Collected data entries

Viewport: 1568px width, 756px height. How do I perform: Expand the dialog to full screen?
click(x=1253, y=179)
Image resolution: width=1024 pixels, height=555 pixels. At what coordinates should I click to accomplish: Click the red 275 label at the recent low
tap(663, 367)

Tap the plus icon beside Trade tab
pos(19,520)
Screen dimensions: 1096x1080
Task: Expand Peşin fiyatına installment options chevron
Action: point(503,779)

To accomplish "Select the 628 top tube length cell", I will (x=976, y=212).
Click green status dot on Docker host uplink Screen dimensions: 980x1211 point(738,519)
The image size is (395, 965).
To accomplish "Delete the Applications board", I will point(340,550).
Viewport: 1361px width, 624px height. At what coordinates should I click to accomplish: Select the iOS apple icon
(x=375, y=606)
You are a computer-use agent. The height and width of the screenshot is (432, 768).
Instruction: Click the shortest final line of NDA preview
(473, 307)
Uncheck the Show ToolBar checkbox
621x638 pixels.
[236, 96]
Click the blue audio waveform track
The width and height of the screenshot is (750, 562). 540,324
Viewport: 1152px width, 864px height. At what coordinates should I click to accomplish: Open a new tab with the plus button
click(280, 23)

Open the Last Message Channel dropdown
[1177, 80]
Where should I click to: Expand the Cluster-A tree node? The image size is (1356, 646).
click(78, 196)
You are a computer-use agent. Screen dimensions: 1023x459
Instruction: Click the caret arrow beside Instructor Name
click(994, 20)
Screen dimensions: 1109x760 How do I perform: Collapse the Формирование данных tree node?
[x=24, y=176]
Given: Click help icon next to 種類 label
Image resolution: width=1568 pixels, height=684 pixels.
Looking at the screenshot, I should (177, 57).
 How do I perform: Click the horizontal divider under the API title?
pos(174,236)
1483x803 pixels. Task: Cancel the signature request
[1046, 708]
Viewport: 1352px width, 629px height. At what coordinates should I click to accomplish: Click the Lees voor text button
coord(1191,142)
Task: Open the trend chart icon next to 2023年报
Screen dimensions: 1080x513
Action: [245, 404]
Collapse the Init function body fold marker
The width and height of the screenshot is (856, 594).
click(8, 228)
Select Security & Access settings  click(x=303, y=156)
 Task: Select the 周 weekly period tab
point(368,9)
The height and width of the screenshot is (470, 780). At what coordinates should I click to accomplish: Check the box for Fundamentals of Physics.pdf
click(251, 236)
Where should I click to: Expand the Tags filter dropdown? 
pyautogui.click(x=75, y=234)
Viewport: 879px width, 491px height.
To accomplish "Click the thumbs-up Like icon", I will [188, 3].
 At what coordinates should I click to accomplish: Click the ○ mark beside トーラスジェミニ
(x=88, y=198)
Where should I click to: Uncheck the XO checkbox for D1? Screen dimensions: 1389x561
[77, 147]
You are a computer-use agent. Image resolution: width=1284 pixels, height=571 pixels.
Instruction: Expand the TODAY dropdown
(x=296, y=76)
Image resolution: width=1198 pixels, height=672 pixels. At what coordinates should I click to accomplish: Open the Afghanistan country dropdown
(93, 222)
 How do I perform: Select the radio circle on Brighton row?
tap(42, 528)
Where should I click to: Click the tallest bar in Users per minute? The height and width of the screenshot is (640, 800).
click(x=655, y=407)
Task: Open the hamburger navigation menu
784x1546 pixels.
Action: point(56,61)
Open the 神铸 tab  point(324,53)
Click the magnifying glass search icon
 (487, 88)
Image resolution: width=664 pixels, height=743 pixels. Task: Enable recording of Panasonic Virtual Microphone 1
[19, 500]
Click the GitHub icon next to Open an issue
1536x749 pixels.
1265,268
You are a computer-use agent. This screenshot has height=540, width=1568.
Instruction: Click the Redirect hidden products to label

◆ TASK GOAL
Find the lines in the data that include "computer", then copy each of them.

◆ RESPONSE TO THIS EXERCISE
You are a computer-use agent. The height and width of the screenshot is (432, 768).
You are a computer-use agent. Screen dimensions: 1023x459
You are a computer-use agent. Image resolution: width=1284 pixels, height=571 pixels.
You are a computer-use agent. This screenshot has height=540, width=1568.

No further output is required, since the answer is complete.